**TASK INSTRUCTIONS**
Please copy, with no word changed, only the run of lines that opens with the line containing "Given: Click the 대화 찾기 search field" and closes with the last line below.

───── DATA SHOWN

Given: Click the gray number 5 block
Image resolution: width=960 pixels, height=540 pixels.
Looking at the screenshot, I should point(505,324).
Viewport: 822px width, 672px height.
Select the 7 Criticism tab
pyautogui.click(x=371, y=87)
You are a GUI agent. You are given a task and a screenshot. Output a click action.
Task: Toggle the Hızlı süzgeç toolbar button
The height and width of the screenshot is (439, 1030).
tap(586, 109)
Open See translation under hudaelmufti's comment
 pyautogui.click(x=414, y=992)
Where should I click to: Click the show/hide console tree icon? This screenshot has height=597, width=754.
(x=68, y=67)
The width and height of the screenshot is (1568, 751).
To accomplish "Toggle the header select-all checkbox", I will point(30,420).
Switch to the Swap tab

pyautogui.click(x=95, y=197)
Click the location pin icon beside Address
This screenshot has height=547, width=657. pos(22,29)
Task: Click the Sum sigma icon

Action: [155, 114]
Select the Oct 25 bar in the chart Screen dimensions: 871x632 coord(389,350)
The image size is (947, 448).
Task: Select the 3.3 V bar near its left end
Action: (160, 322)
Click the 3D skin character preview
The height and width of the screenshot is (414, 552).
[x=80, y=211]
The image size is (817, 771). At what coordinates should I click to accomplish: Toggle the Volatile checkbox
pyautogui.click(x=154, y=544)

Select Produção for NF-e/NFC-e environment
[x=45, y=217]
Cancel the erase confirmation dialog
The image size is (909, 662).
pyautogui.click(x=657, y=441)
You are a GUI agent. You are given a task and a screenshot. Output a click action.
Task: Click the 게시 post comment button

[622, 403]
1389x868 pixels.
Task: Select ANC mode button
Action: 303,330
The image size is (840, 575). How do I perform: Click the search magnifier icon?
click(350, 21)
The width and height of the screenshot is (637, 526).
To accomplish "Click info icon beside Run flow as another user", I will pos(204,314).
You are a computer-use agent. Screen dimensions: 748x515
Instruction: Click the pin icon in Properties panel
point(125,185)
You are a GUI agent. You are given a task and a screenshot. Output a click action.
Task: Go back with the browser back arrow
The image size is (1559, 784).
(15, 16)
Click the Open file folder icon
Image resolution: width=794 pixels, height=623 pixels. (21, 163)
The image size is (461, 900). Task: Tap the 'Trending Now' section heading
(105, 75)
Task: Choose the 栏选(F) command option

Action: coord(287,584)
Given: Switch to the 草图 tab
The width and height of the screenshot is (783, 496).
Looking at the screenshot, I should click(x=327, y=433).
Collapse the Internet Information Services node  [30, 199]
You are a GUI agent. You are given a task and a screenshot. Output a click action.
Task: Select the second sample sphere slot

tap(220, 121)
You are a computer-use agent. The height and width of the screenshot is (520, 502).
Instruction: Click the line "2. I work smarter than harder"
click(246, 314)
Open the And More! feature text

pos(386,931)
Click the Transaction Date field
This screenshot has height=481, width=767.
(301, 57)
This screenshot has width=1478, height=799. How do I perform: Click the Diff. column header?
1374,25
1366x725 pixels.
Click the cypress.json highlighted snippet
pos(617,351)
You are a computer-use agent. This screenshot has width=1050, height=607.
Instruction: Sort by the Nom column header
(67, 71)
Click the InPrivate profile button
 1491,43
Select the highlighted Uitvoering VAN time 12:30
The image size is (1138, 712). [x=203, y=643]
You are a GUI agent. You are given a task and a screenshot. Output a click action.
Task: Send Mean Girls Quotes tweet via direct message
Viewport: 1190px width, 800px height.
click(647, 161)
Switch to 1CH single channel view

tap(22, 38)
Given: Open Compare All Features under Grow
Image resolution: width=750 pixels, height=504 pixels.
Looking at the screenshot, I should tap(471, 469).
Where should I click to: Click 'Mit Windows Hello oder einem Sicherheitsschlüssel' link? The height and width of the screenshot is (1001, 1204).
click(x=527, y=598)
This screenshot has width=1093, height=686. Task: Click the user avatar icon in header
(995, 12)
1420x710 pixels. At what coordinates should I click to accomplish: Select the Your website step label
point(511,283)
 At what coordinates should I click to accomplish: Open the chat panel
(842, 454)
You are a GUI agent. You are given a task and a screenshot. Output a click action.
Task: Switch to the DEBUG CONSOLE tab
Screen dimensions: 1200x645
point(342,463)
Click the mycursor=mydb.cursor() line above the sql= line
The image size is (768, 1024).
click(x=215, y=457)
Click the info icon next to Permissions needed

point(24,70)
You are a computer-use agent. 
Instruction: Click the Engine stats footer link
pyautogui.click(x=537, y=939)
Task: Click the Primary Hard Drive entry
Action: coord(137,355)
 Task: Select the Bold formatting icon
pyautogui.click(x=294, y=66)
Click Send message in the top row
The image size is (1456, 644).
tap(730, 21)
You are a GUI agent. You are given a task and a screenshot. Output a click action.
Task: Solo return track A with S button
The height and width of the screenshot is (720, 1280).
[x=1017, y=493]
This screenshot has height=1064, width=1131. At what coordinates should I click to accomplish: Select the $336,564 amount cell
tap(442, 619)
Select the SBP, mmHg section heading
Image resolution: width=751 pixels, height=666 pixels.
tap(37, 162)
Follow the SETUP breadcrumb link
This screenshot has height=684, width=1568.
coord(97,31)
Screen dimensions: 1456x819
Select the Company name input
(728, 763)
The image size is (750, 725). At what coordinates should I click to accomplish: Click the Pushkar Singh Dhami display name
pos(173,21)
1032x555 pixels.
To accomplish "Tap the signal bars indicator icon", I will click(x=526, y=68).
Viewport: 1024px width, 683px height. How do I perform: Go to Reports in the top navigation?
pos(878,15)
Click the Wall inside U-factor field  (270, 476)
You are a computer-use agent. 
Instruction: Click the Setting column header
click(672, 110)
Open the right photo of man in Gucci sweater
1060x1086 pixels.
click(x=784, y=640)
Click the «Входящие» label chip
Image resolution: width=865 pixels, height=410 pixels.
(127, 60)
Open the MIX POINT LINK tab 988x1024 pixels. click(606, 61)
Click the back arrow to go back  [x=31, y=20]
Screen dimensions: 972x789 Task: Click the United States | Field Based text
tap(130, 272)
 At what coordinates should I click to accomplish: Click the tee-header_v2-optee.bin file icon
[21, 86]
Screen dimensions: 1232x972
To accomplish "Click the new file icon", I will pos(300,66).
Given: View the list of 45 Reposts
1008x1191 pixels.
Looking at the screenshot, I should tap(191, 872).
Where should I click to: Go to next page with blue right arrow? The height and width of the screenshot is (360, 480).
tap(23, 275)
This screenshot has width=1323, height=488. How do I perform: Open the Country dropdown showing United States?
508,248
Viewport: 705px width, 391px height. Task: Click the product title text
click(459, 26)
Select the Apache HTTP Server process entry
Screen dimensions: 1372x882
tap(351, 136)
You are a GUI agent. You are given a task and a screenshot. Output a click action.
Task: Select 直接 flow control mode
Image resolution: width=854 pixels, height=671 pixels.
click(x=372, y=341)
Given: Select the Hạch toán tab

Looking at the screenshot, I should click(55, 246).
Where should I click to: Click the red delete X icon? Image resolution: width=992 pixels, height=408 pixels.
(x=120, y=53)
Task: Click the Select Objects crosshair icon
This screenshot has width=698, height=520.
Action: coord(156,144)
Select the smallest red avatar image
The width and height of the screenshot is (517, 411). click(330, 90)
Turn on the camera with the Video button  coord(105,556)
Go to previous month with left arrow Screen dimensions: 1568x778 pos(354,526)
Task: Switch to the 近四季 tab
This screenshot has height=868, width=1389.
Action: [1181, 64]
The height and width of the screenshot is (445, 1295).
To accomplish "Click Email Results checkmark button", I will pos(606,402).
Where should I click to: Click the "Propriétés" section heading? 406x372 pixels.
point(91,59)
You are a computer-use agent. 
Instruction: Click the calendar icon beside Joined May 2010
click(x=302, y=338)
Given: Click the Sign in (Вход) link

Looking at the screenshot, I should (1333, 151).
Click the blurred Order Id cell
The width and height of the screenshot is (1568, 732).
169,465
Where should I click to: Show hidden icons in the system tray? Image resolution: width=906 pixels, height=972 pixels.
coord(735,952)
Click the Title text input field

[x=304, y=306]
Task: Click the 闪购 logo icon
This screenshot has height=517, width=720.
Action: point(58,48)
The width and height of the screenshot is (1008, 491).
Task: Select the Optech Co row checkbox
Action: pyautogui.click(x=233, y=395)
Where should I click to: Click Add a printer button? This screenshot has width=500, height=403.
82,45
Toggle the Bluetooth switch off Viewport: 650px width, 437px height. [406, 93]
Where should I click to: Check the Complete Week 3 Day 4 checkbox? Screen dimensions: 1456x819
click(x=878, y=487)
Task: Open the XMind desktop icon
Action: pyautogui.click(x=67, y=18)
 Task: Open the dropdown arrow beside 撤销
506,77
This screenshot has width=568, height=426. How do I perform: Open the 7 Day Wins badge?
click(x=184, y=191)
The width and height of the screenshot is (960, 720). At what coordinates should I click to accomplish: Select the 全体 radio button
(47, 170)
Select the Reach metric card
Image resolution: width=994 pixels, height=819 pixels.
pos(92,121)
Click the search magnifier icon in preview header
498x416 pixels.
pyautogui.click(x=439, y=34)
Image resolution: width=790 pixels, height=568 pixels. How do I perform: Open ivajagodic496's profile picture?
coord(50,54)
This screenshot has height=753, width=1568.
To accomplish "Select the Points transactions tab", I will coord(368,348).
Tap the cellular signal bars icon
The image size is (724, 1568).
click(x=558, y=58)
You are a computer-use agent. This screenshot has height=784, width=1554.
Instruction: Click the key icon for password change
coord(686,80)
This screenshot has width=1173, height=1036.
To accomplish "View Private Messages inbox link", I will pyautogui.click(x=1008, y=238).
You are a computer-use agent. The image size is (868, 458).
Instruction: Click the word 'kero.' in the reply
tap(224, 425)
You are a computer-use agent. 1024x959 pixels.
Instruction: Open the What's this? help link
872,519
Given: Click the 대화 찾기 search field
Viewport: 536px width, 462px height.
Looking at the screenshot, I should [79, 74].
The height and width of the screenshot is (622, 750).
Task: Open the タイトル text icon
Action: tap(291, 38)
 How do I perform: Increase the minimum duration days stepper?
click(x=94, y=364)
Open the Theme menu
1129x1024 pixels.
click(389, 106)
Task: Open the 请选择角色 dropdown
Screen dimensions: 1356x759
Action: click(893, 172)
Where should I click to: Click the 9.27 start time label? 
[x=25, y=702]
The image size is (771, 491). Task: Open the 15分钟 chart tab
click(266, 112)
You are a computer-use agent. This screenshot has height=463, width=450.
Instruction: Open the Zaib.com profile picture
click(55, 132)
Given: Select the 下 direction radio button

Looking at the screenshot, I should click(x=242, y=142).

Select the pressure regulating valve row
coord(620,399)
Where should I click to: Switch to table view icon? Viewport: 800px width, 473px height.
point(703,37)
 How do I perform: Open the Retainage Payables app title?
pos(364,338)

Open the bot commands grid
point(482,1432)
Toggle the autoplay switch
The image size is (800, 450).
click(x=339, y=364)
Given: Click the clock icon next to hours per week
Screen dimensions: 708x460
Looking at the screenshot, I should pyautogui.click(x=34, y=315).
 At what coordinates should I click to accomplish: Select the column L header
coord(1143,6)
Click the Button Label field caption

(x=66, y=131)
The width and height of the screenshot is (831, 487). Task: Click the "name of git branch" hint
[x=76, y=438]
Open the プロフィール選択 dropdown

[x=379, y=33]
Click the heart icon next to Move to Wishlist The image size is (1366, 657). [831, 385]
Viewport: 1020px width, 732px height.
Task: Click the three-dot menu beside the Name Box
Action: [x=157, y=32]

──────────

**RESULT FOR THIS EXERCISE**
Given: Click the 대화 찾기 search field
Viewport: 536px width, 462px height.
Looking at the screenshot, I should [79, 74].
The height and width of the screenshot is (622, 750).
Task: Open the タイトル text icon
Action: tap(291, 38)
 How do I perform: Increase the minimum duration days stepper?
click(x=94, y=364)
Open the Theme menu
1129x1024 pixels.
click(389, 106)
Task: Open the 请选择角色 dropdown
Screen dimensions: 1356x759
Action: click(893, 172)
Where should I click to: Click the 9.27 start time label? 
[x=25, y=702]
The image size is (771, 491). Task: Open the 15分钟 chart tab
click(266, 112)
You are a computer-use agent. This screenshot has height=463, width=450.
Instruction: Open the Zaib.com profile picture
click(55, 132)
Given: Select the 下 direction radio button

Looking at the screenshot, I should click(x=242, y=142).

Select the pressure regulating valve row
coord(620,399)
Where should I click to: Switch to table view icon? Viewport: 800px width, 473px height.
point(703,37)
 How do I perform: Open the Retainage Payables app title?
pos(364,338)

Open the bot commands grid
point(482,1432)
Toggle the autoplay switch
The image size is (800, 450).
click(x=339, y=364)
Given: Click the clock icon next to hours per week
Screen dimensions: 708x460
Looking at the screenshot, I should pyautogui.click(x=34, y=315).
 At what coordinates should I click to accomplish: Select the column L header
coord(1143,6)
Click the Button Label field caption

(x=66, y=131)
The width and height of the screenshot is (831, 487). Task: Click the "name of git branch" hint
[x=76, y=438]
Open the プロフィール選択 dropdown

[x=379, y=33]
Click the heart icon next to Move to Wishlist The image size is (1366, 657). [831, 385]
Viewport: 1020px width, 732px height.
Task: Click the three-dot menu beside the Name Box
Action: [x=157, y=32]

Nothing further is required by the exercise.